■ THE TASK:
Extract exactly and only the lines of the data below, starting at the line with "Druckerpatronen (83, 40)" and stopping after the final line.

■ LISTED ENTRIES:

______

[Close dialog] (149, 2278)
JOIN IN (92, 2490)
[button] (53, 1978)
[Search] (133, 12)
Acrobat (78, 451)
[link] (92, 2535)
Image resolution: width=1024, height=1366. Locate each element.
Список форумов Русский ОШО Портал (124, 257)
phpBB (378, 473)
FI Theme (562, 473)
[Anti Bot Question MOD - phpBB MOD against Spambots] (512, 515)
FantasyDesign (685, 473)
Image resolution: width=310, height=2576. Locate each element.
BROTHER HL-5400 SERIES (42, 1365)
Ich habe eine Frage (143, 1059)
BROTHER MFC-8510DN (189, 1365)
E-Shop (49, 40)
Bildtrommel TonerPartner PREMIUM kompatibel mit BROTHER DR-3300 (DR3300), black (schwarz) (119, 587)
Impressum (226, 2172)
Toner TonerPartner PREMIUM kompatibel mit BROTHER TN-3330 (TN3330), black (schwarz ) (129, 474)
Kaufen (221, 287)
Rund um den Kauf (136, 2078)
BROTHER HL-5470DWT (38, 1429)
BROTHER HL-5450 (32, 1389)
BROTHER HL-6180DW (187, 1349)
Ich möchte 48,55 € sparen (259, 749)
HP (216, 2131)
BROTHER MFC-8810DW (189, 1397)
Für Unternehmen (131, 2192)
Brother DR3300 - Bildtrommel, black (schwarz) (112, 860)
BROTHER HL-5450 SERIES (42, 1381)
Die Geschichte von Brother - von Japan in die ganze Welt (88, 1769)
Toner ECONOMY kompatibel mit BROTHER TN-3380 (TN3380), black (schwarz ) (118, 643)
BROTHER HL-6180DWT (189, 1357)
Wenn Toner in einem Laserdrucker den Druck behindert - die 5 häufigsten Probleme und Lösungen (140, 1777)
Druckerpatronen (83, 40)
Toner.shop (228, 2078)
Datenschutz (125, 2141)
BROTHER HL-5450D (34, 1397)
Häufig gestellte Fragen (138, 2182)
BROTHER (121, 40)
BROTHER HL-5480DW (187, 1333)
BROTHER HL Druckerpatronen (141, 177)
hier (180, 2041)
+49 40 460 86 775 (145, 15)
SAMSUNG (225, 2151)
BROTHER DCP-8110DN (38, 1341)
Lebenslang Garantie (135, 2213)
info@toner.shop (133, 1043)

______

■ SOLUTION TO THIS PROBLEM:
Druckerpatronen (83, 40)
Toner.shop (228, 2078)
Datenschutz (125, 2141)
BROTHER HL-5450D (34, 1397)
Häufig gestellte Fragen (138, 2182)
BROTHER (121, 40)
BROTHER HL-5480DW (187, 1333)
BROTHER HL Druckerpatronen (141, 177)
hier (180, 2041)
+49 40 460 86 775 (145, 15)
SAMSUNG (225, 2151)
BROTHER DCP-8110DN (38, 1341)
Lebenslang Garantie (135, 2213)
info@toner.shop (133, 1043)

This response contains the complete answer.